Wie würde der Angeklagte auf die Punkte reagieren? Wieder unkooperativ, mit vielen Diskussionen und Beleidigungen gegenüber der Staatsanwaltschaft? Dass dies in der letzten Verhandlung der Fall war, erfuhren wir Schöffen übrigens nur deshalb, weil der damalige Staatsanwalt auch diesmal vor Ort war und das im Vorfeld abklärte – allerdings war die Beleidigung nicht Teil der zu verhandelnden Anklageschrift. Wäre dies der Fall gewesen, wäre der Staatsanwalt als direkt Betroffener auch nicht zur Verhandlung zugelassen worden. Das sind so „Kleinigkeiten“, die man nicht unbedingt auf dem Schirm hat, die aber interessant zu wissen sind – nur so nebenbei bemerkt. Nachdem weitere Formalitäten geklärt waren, kam der Angeklagte zu Wort. Er zeigte sich sehr kooperativ, gestand bis auf zwei Taten alles und verhielt sich im Laufe der gesamten Verhandlung zurückhaltend. Daraufhin mussten – in gegenseitigem Einverständnis von Verteidigung und Staatsanwaltschaft – die meisten der geladenen Zeugen nicht mehr befragt werden. Das trug maßgeblich dazu bei, dass der angesetzte zweite Verhandlungstag entfallen konnte.

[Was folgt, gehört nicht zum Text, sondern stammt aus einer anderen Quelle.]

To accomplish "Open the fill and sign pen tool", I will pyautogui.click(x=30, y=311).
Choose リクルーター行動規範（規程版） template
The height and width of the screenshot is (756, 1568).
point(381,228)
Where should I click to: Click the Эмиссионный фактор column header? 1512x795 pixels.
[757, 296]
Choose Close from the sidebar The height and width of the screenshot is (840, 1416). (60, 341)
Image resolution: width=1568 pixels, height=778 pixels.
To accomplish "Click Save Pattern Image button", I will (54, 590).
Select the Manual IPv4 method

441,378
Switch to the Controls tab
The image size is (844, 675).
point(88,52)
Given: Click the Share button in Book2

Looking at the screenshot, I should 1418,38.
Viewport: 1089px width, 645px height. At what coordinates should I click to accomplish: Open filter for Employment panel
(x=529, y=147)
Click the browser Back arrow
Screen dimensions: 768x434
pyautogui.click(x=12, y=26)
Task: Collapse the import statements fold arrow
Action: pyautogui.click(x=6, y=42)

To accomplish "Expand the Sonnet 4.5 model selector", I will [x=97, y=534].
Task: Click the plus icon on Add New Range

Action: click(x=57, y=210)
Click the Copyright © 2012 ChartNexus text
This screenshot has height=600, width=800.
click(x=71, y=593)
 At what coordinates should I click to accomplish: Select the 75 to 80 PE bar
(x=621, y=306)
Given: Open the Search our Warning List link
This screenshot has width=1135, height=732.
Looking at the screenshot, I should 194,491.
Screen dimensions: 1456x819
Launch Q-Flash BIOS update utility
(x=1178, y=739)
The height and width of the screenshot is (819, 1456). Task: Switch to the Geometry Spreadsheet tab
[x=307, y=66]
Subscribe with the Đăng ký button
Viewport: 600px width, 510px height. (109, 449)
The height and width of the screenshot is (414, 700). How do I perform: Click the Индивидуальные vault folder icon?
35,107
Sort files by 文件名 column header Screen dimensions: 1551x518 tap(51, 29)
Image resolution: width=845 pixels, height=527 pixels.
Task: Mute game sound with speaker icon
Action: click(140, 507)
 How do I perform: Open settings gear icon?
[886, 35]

Da der Angeklagte ein Alkohol- und Drogenproblem hat, war zudem ein Gutachter vor Ort. Er sollte dem Gericht seine Einschätzung zur Suchtproblematik des Angeklagten mitteilen. Es war nämlich ziemlich schnell klar, worauf die Verteidigung hinauswollte: eine Unterbringung nach §64 StGB (also in einer Entziehungsanstalt). In der Vergangenheit hatte der Angeklagte allerdings schon mehrfach einen Entzug abgebrochen und es nie wirklich geschafft, dauerhaft von seinen Süchten loszukommen. Der Gutachter wünschte ihm zwar, dass er dies irgendwann schaffen würde, aber realistisch gesehen konnte er kein positives Gutachten für eine Unterbringung nach §64 StGB ausstellen. Auf die Frage, was er denn empfehlen würde, falls es doch zu einer Unterbringung nach §64 käme, meinte der Gutachter nur: „So lange wie möglich.“
Neben dem Gutachter wurden im Laufe des Verhandlungstages noch weitere Zeugen befragt: sein Bewährungshelfer, eine Polizistin, die bei der Wohnungsdurchsuchung des Angeklagten dabei war, und das Opfer der gefährlichen Körperverletzung. Auf alle Details gehe ich jetzt nicht ein – das würde den Rahmen dieses Blogposts sprengen. Und falls ich mich wiederhole: Ich kann nur empfehlen, sich mal eine Verhandlung als Zuschauer anzuschauen – das ist wirklich aufschlussreich.
Wie schon erwähnt, gab der Angeklagte fast alle Taten zu. Die zwei, die er nicht einräumte, spielten keine große Rolle. So wurde die Beweisaufnahme geschlossen. Danach folgten die Plädoyers. Der Staatsanwalt begann und forderte 3 Jahre und 8 Monate Freiheitsstrafe (ohne Bewährung) – ohne Unterbringung nach §64. Danach kam die Verteidigung zu Wort. Sie forderte eine Gesamtfreiheitsstrafe von 3 Jahren mit Unterbringung nach §64. Mit diesen Aussagen im Hinterkopf zogen wir uns ins Beratungszimmer zurück. Ihr wisst ja: Was im Beratungszimmer gesprochen wird, bleibt im Beratungszimmer.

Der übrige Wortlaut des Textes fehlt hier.